(DATA TO PROCESS)
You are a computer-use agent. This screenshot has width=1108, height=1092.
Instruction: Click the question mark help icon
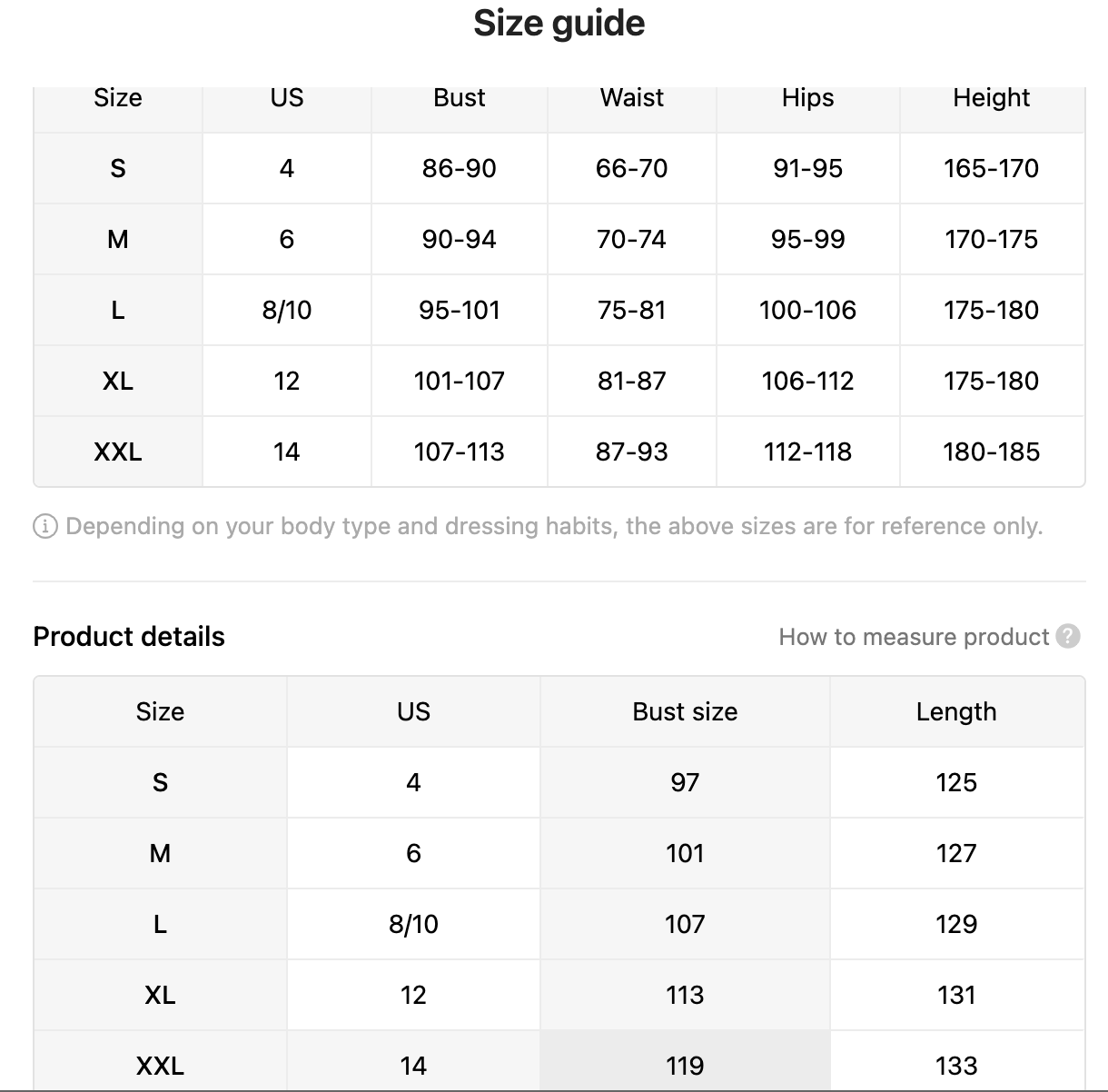click(1069, 636)
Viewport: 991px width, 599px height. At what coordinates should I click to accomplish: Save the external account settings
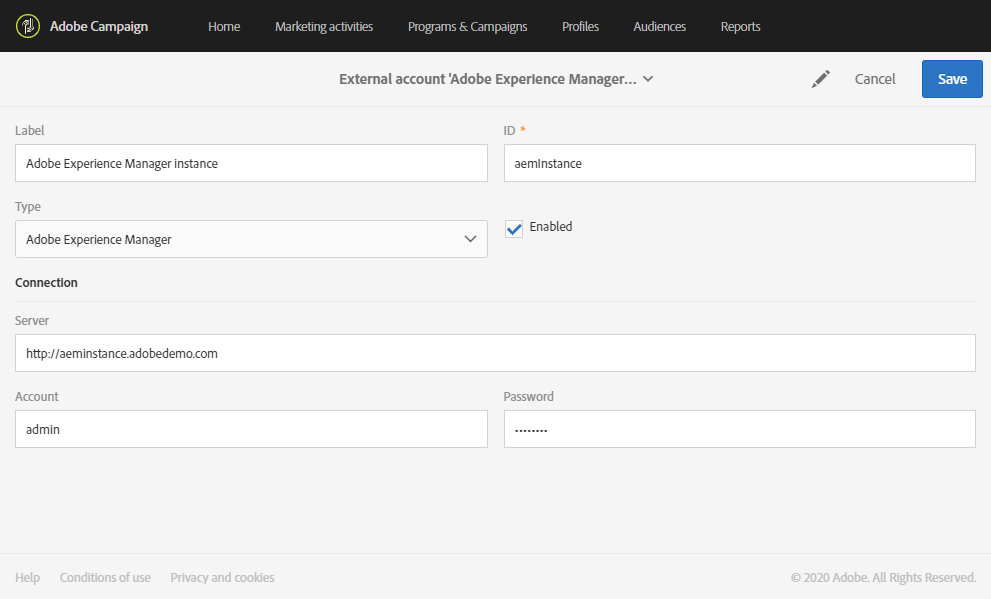(951, 78)

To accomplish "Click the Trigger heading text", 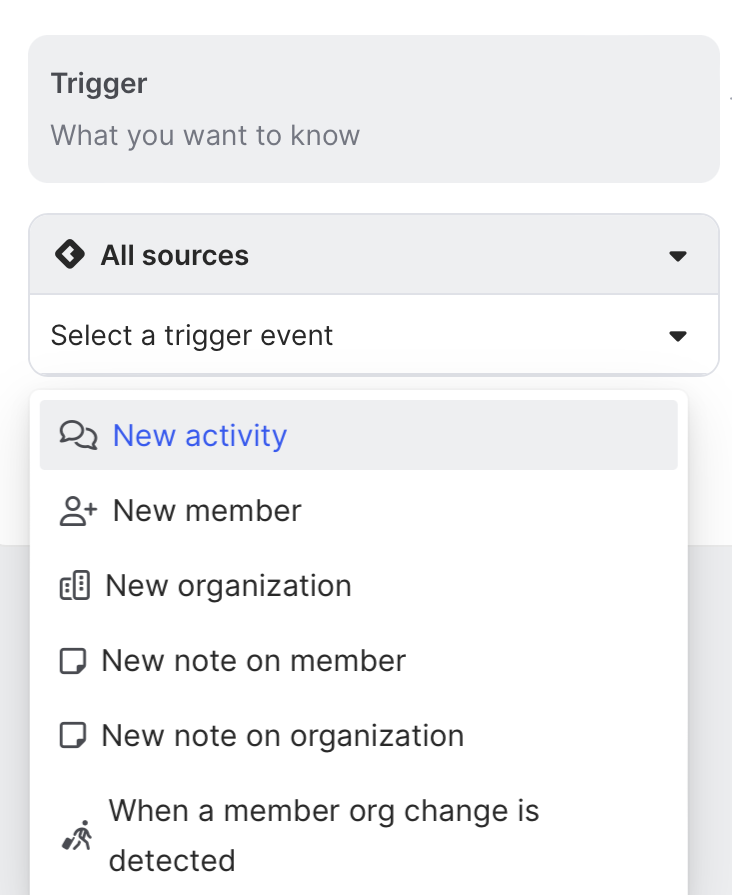I will pos(99,84).
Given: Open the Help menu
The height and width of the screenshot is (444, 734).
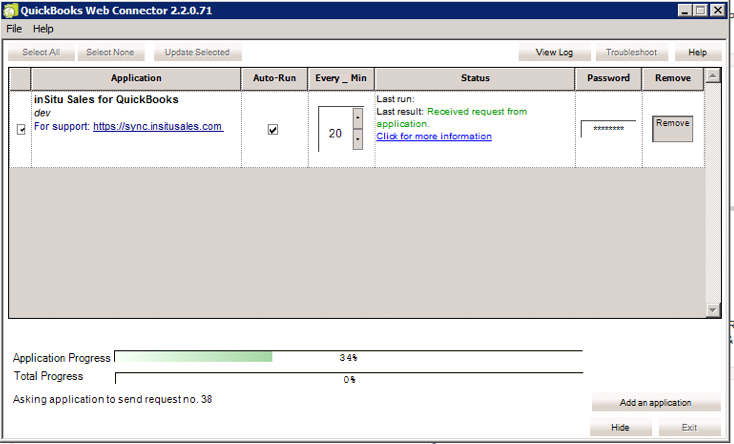Looking at the screenshot, I should [43, 29].
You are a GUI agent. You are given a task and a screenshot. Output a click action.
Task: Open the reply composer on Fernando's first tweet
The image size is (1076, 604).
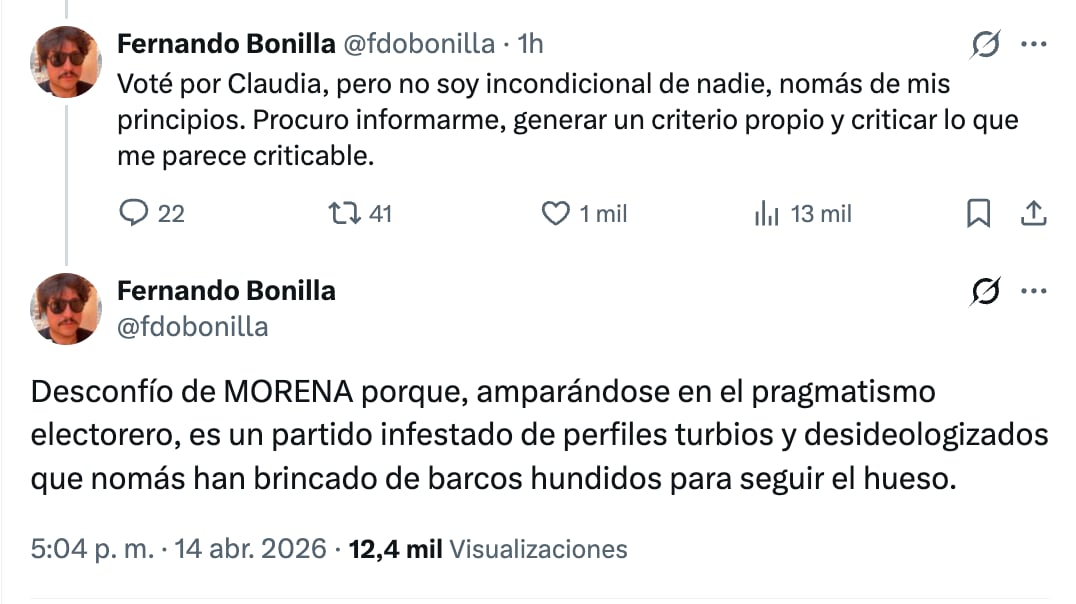click(x=135, y=213)
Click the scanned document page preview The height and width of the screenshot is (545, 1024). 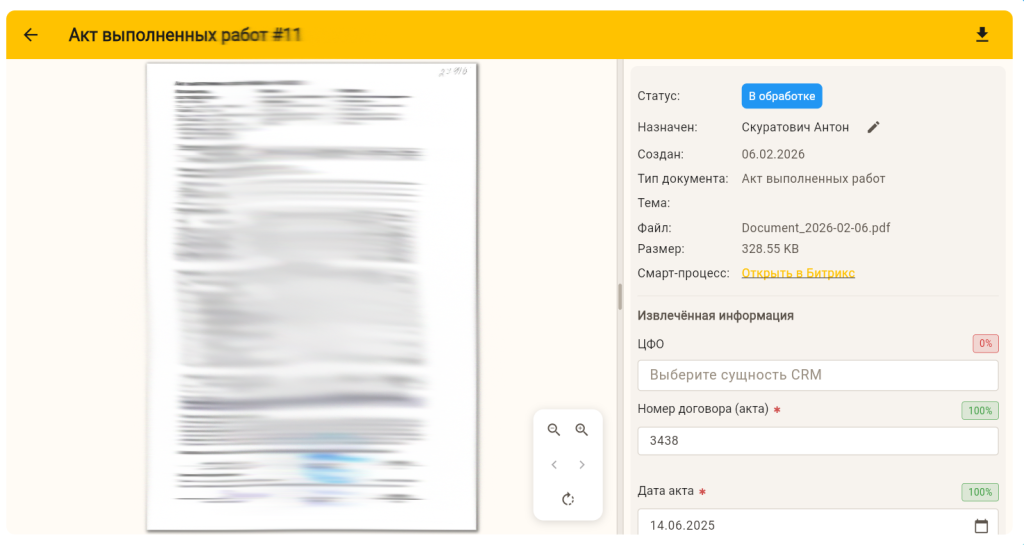(311, 296)
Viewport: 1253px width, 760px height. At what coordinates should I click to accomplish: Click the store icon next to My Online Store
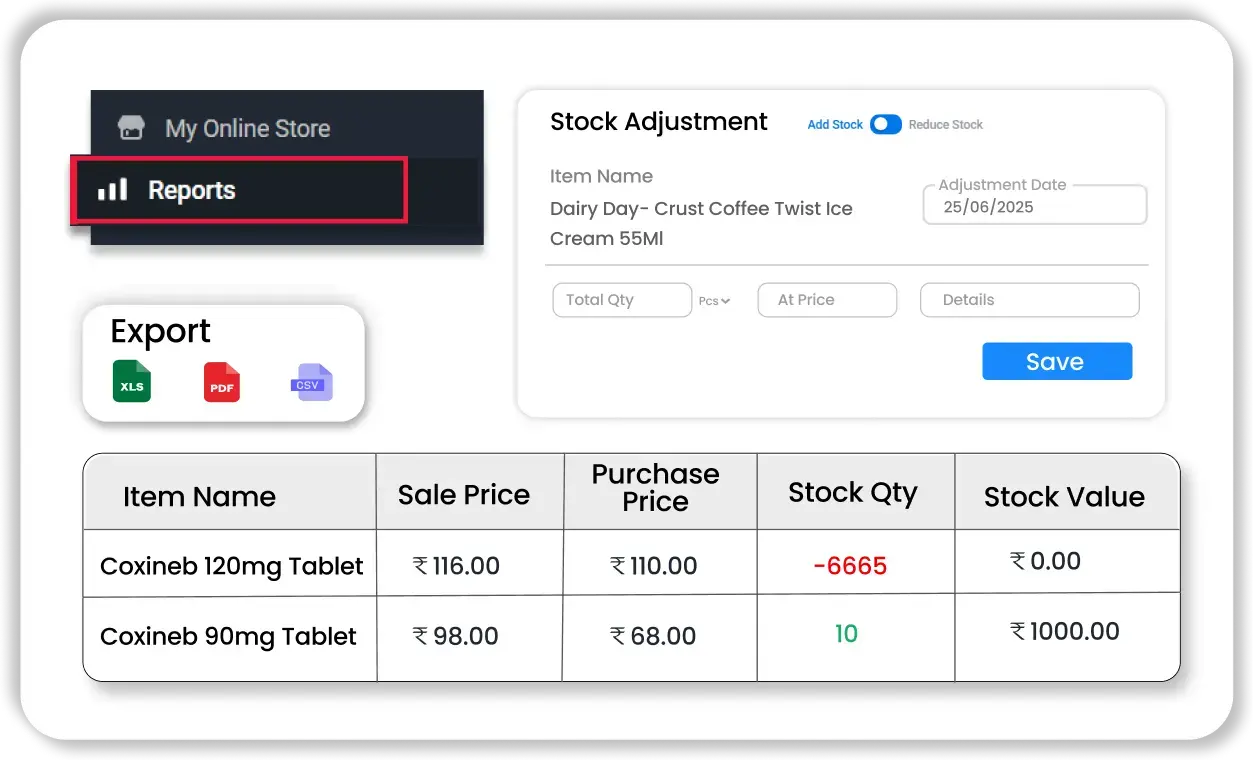pyautogui.click(x=131, y=128)
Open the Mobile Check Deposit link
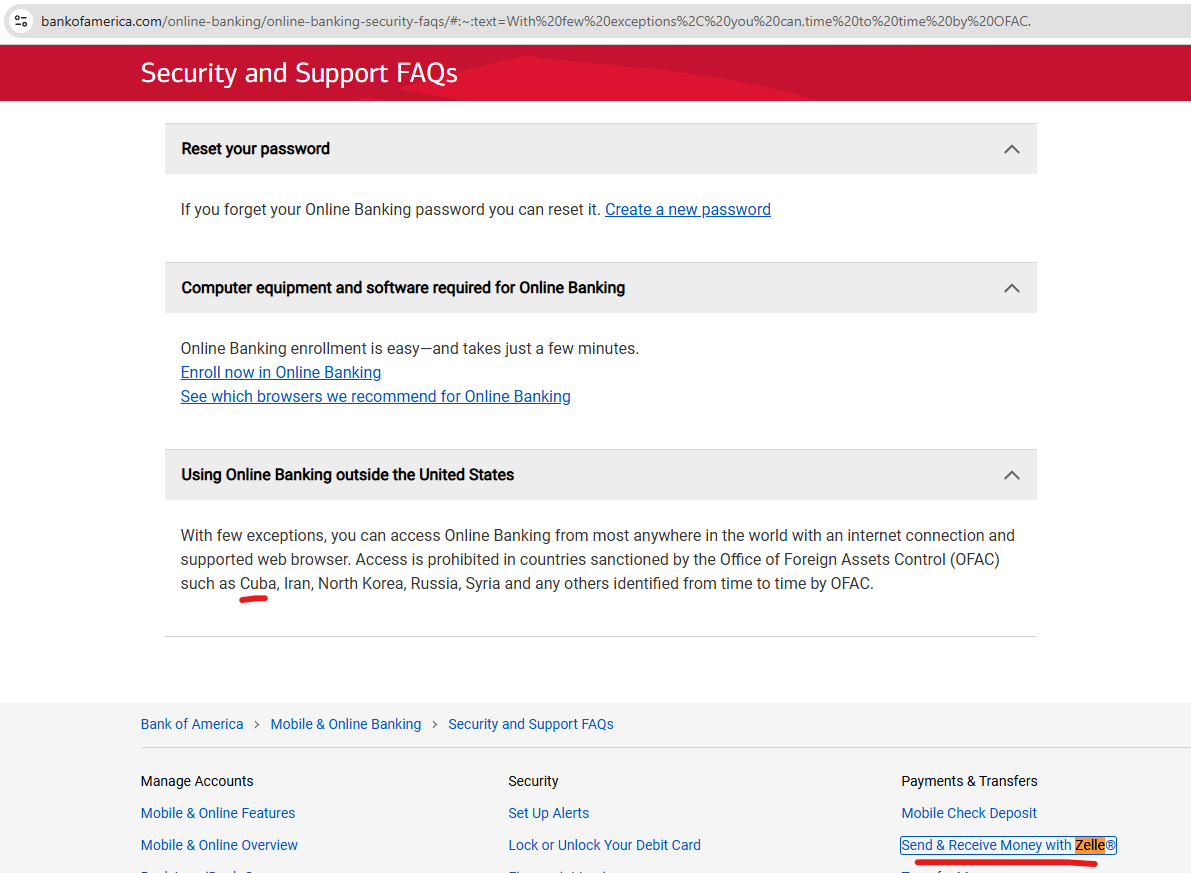The width and height of the screenshot is (1191, 873). coord(968,813)
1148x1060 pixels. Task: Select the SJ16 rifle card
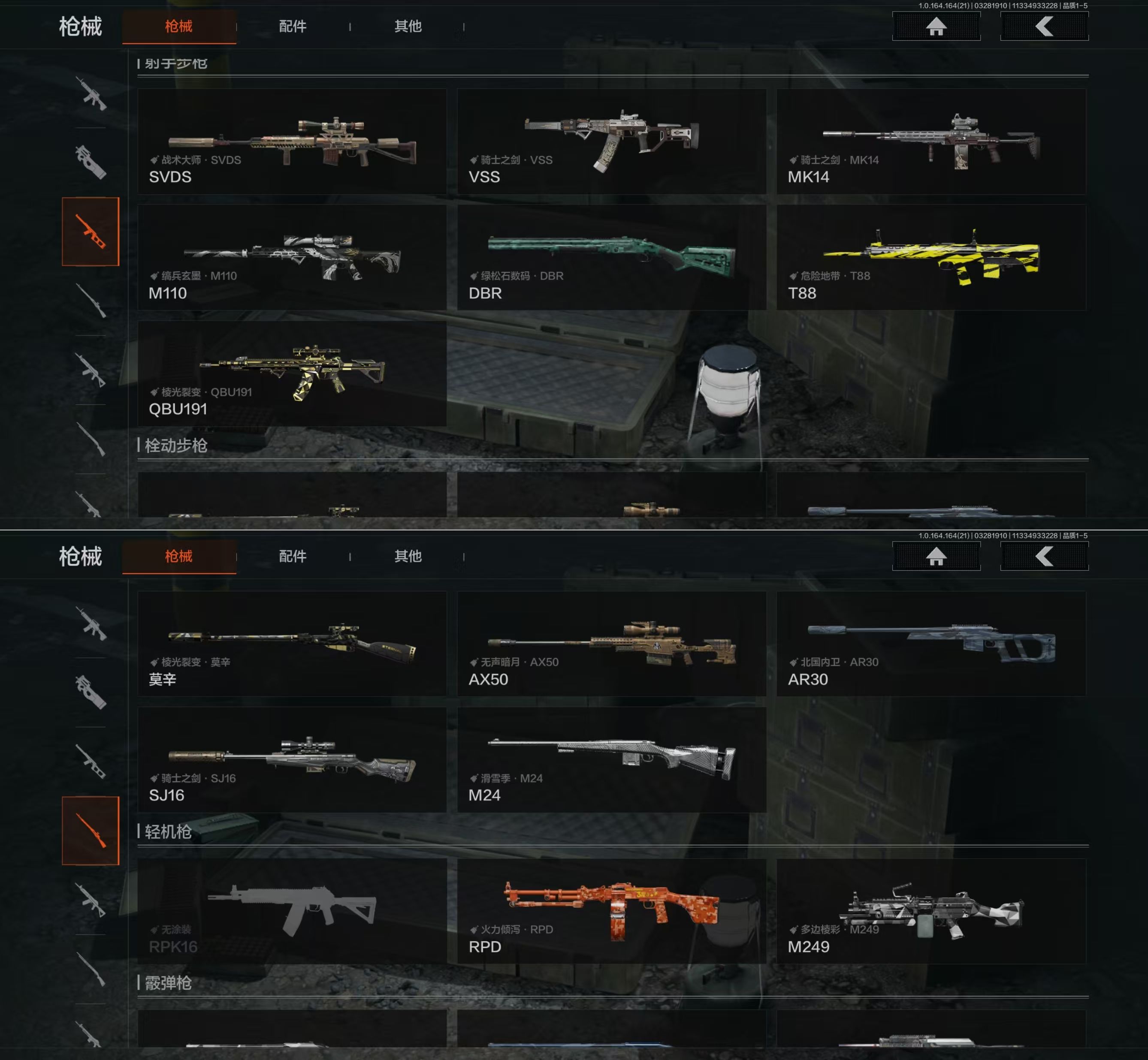click(x=292, y=759)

(AIM OF THE EXERCISE)
The lines to copy are those in the records above containing the word "agent".

(RESPONSE FOR THIS EXERCISE)
You are a computer-use agent. This screenshot has width=1108, height=1092.
You are a GUI agent. You are given a task and a screenshot. Output a click action.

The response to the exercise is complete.